Alfonso Cuarón’s Roma (my review) came third in the People’s Choice Award. A Canadian Premiere at TIFF18, it is an artistic rendering of a young maid’s experience in a middle-class home in Mexico City during the 1970’s. Of note is the black-and-white film is regarded as a semi-autobiographical account of Mexican director Cuarón, the first Hispanic and Mexican to win the Academy Awards for Best Director with his sci-fi work Gravity (2013).

The high-profile contenders First Man directed by Damien Chazelle with Ryan Gosling as astronaut Neil Armstrong, and Bradley Cooper and Lady Gaga’s A Star is Born did not place.

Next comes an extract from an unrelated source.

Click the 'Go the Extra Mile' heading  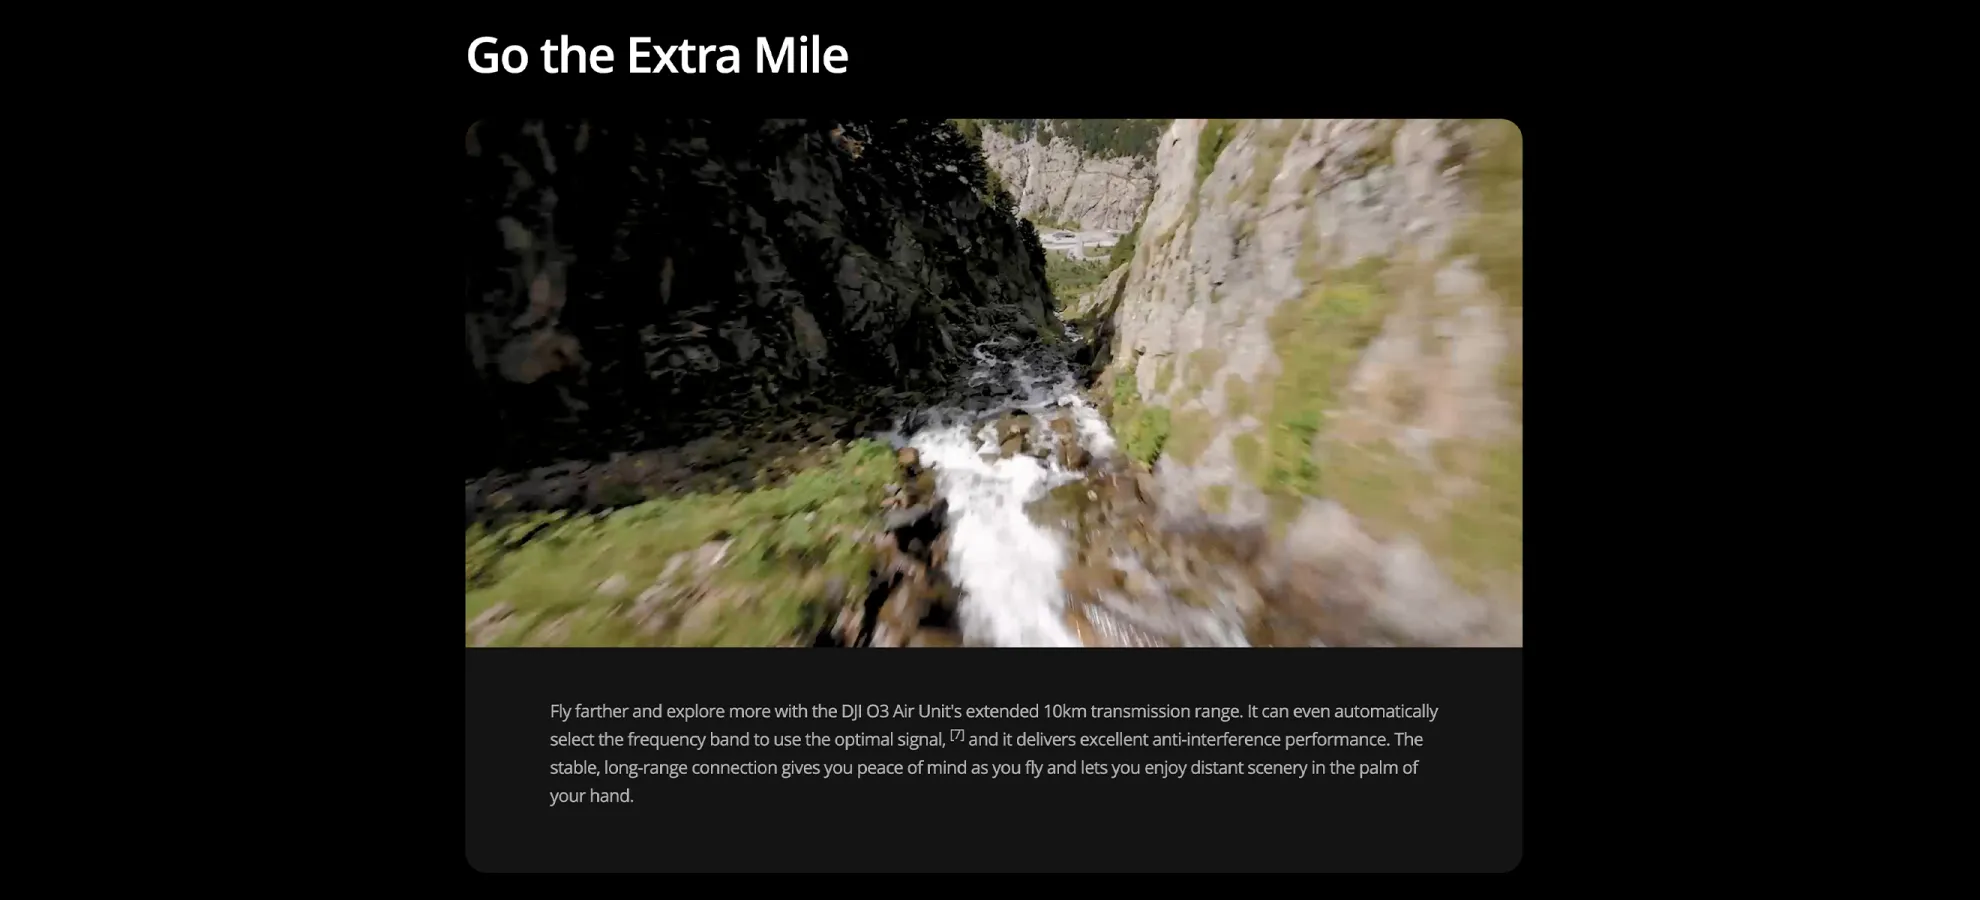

TIFF’s People’s Choice Award winner is often regarded as a predictor of the next Oscar Best Picture. Past winners that went on to capture the Oscar include Slumdog Millionaire, The King’s Speech, and 12 Years A Slave.

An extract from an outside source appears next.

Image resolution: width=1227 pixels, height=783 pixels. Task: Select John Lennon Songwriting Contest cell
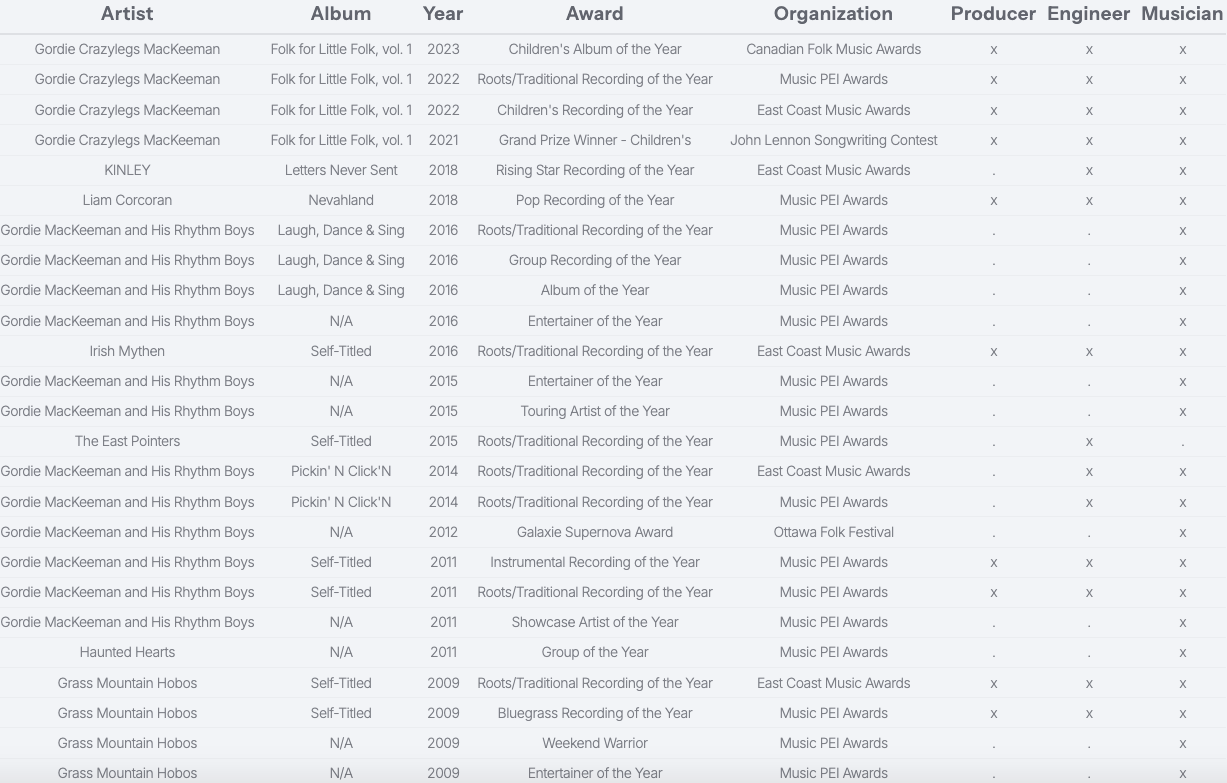tap(833, 140)
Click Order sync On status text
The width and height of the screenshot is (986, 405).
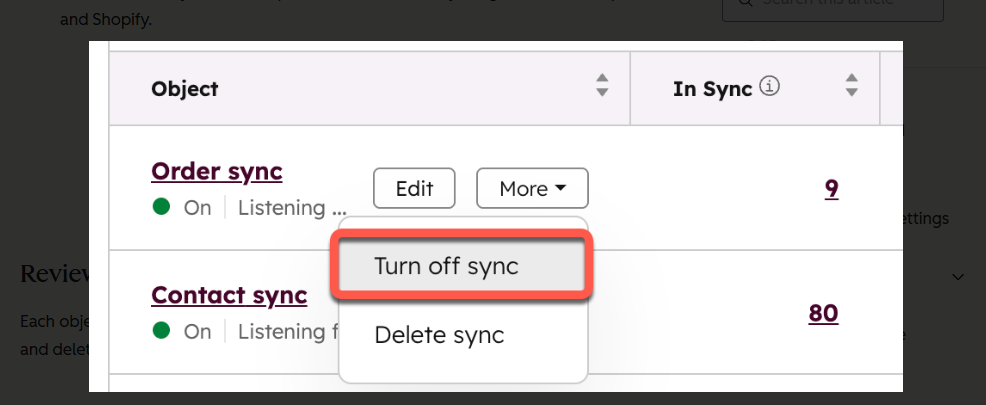point(197,208)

Capturing the People’s Choice Documentary Award is Free Solo, International premiere at TIFF18, directed by E. Chai Vasarhelyi and Chinese-American mountaineer/photographer Jimmy Chin. The duo chronicled the renowned rock climber Alex Honnold’s scaling free solo — without safety ropes — up the 3,000-foot cliff of El Capitan in California’s Yosemite National Park.
People’s Choice Award from the Midnight Madness program went to the The Man Who Feels No Pain, World Premiere at TIFF18, directed by Vasan Bala, one of the young, new wave filmmakers in India. This is a cinematic fusion throwing in Hong Kong martial arts comedy Stephen Chow styling, the agility of Jacky Chan, the Bollywood sensation, the American Superhero momentum, and the inspiration of Buster Keaton. Fits right in the Midnight Madness program of introducing new works by a new generation of filmmakers.
Platform Prize went to Cities of Last Things, directed by Ho Wi Ding. This world premiere at TIFF18 is a collaboration of filmmakers from Taiwan, China, USA, and France. From TIFF’s webpage, “a seamless blending of genres, from sci-fi to noir to romance, the Malaysian-born Ho commandingly employs cinematic language as a tool to discuss the root of our collective sadness, which is perhaps the very thing that makes us human.”
NETPAC Award for the world premiere of international and Asian film went to The Third Wife from female writer-director Ash Mayfair of Vietnam. A film about a 14-year-old girl’s struggles after she becomes the third wife of a wealthy landowner, set in 19th century rural Vietnam.